David Hambara, President Kagame’s former economic advisor, has turned into one of the most strident critics of the Rwandan government and frequently sounds the alarm about the economic future of the country.
“Although cheap concessional loans provided by multilateral lenders such as the World Bank still constitute the bulk of public debt, commercial loans have increased sharply,” Hambara described in a Medium post. “As these loans mature, principal and interest payments become an issue. Already, serving debts has become a headache. The government admits that some of the domestic debts ‘have been rolled over due to the cash flow needs.'” Hambara exclaims, “Welcome to Kagame’s Banana Republic.”
Add to this the fact that the current U.S. administration has cut international aid and support for the U.N., is pushing for further cuts, and is trying to cut imports from Rwanda to the U.S. It is clear that Rwanda is in hot water.
If the IMF and Hambara are correct, Rwanda’s debt load will soon place the country under economic strain. Militarily strengthened by decades of U.S. and international support and Chinese arms imports, a country with a history of fencing its neighbors’ natural resources will need to find new revenue streams … unless the blocks of empty luxury condos in the capital actually fill up.

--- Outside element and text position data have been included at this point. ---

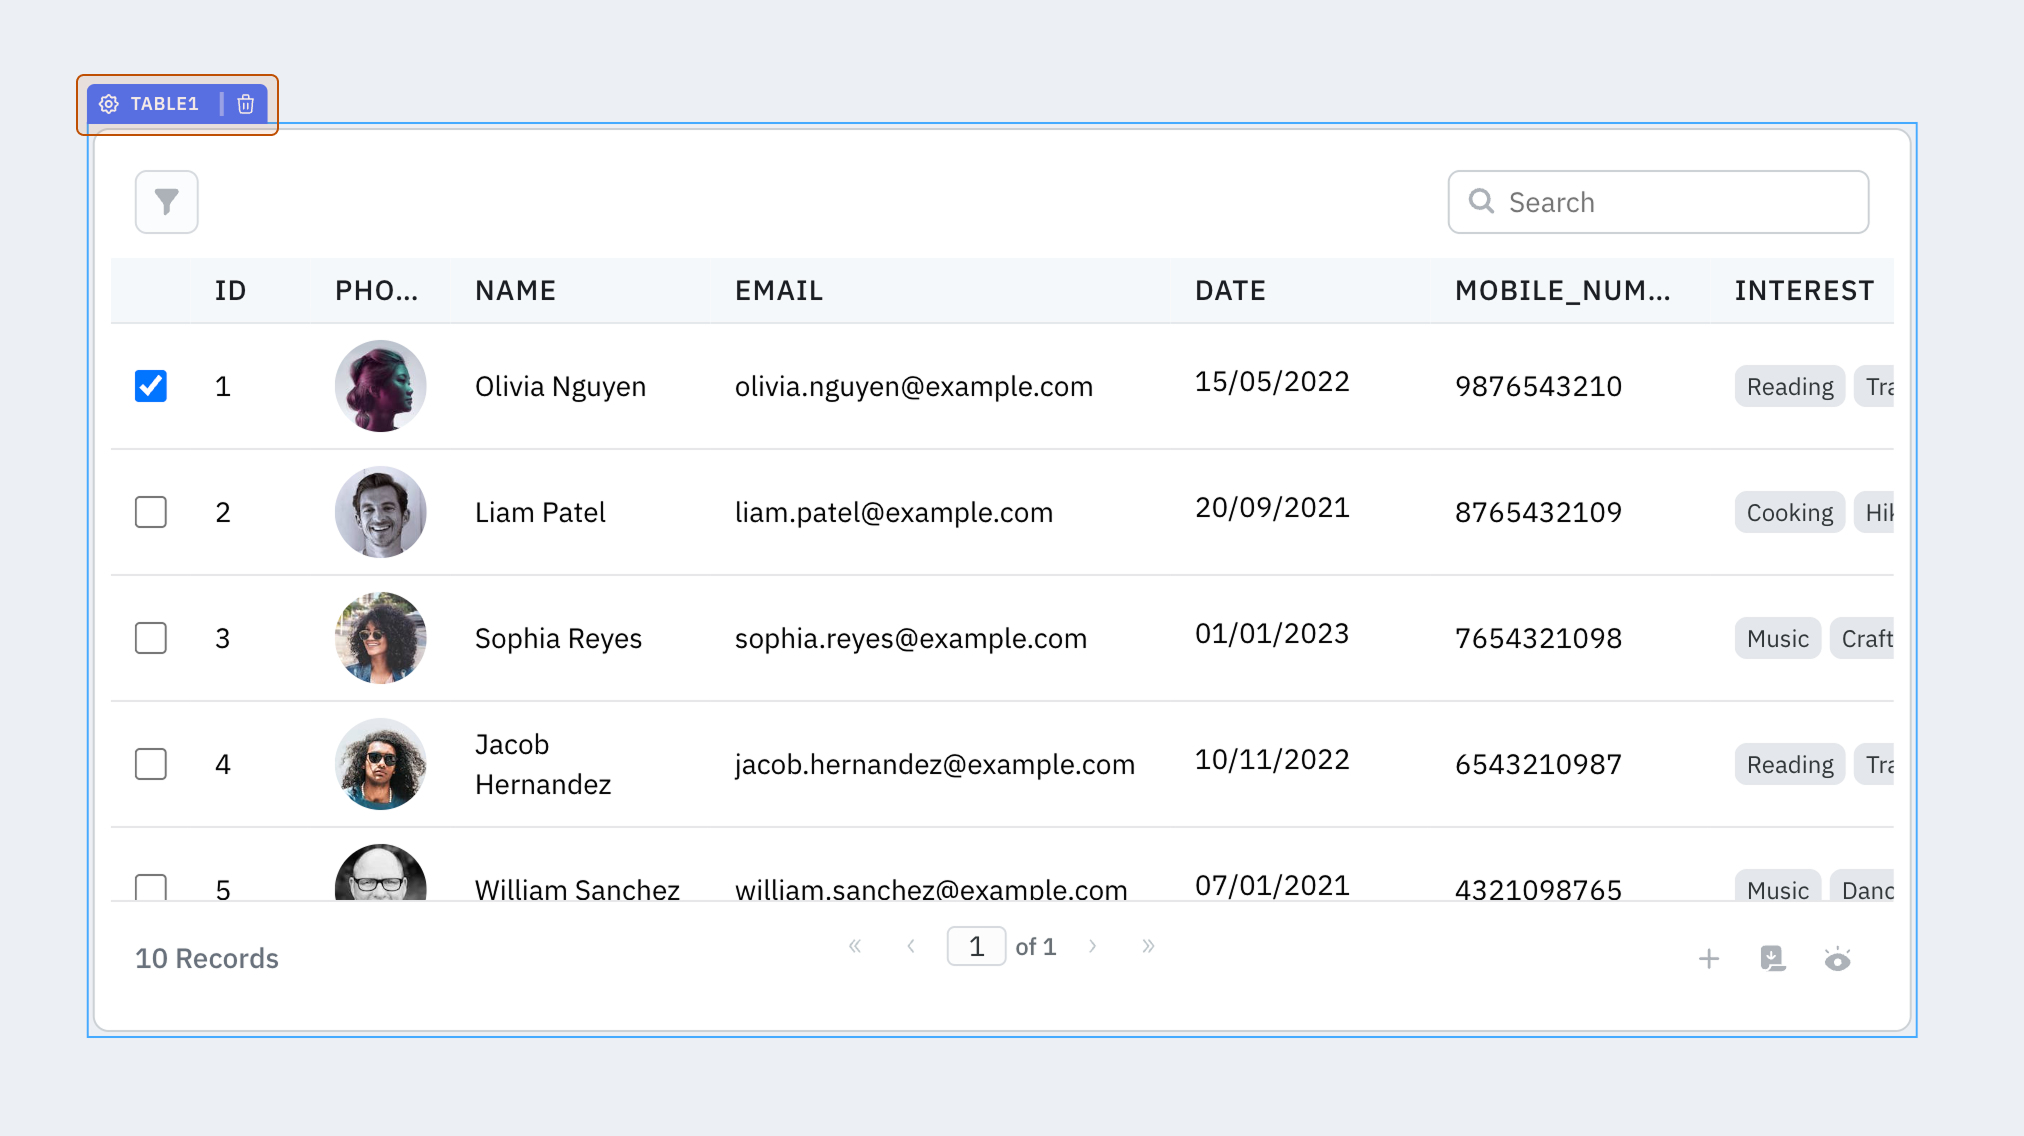Uncheck the Olivia Nguyen row checkbox
The image size is (2024, 1136).
click(151, 386)
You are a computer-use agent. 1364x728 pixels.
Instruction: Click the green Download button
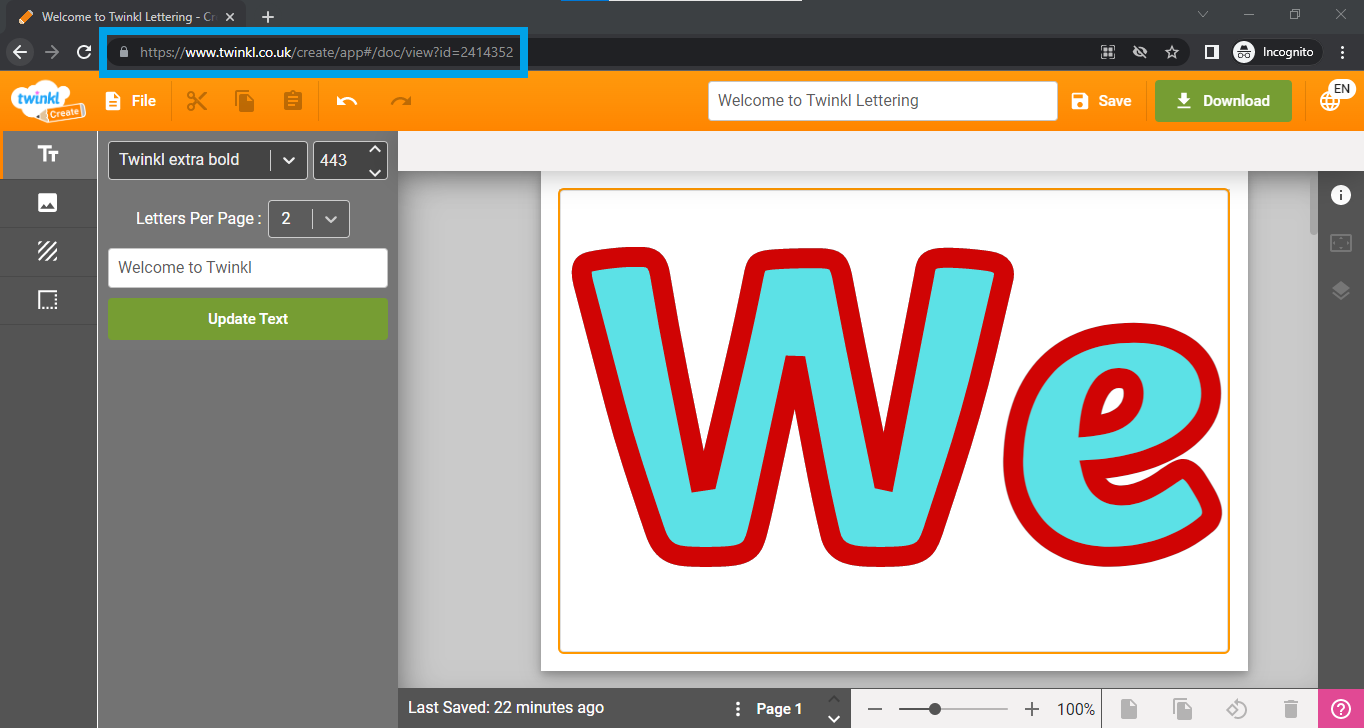pyautogui.click(x=1223, y=101)
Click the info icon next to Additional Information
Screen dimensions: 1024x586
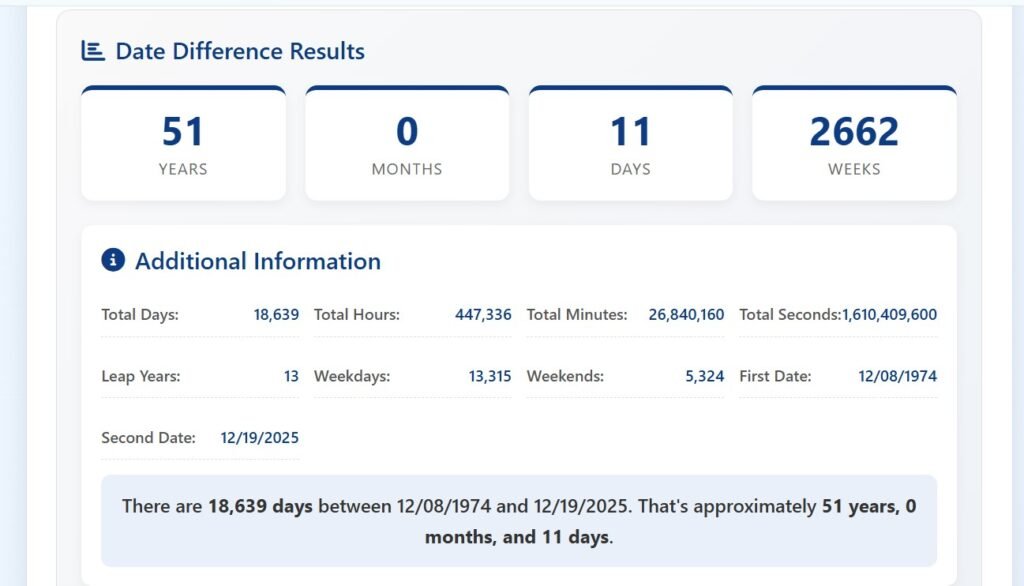(x=112, y=260)
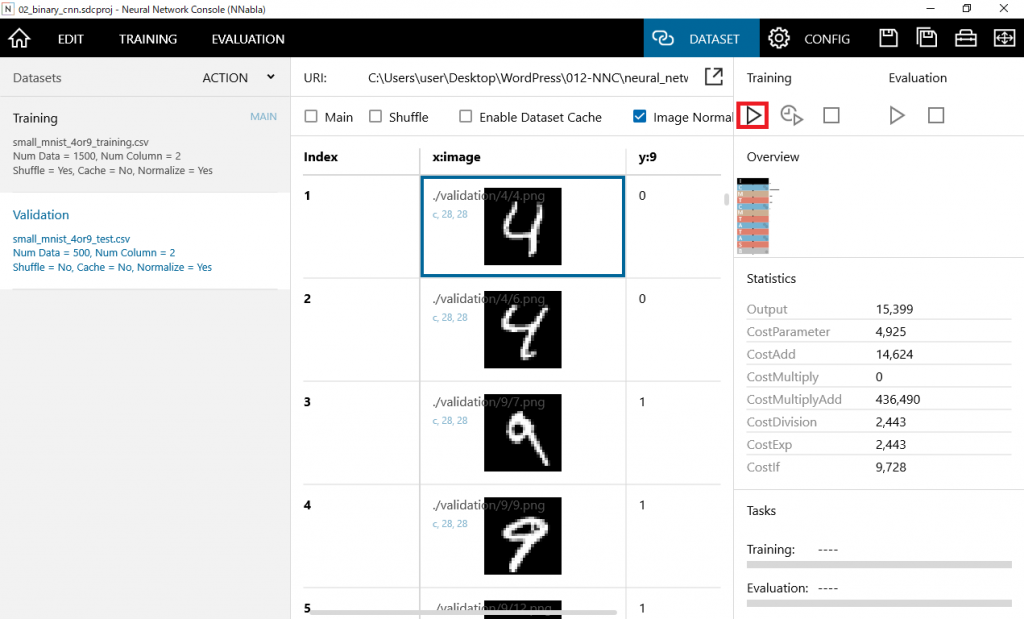
Task: Click the Home icon in top bar
Action: coord(19,39)
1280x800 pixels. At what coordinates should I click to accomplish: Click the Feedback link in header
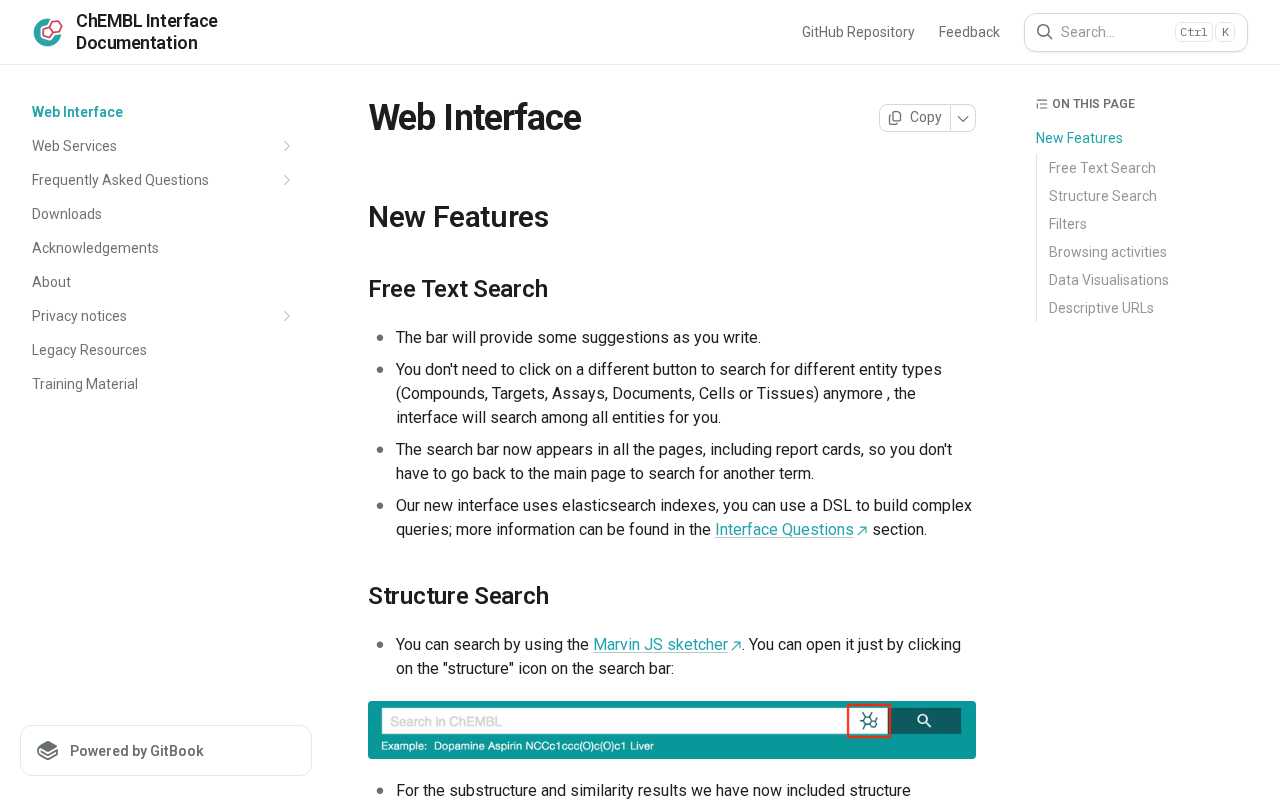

Lima Charlie World reached out to the Permanent Mission of Rwanda in New York for comment on this story, but received no reply.
[Correction / Clarification: (April 2, 2019): The editors acknowledge that Rwandan-Ugandan tensions are high, and that incidents such as the trucks transporting illegal conflict minerals could, at times, be staged intel-ops. Trucks full of minerals have been transported between the countries for years, and the issue has been used for political gain. President Paul Kagame has also accused Uganda of providing support and “logistical facilities” to various individuals and groups to start a rebellion against Rwanda, following accusations of Ugandan attempts to destabilize Rwanda.]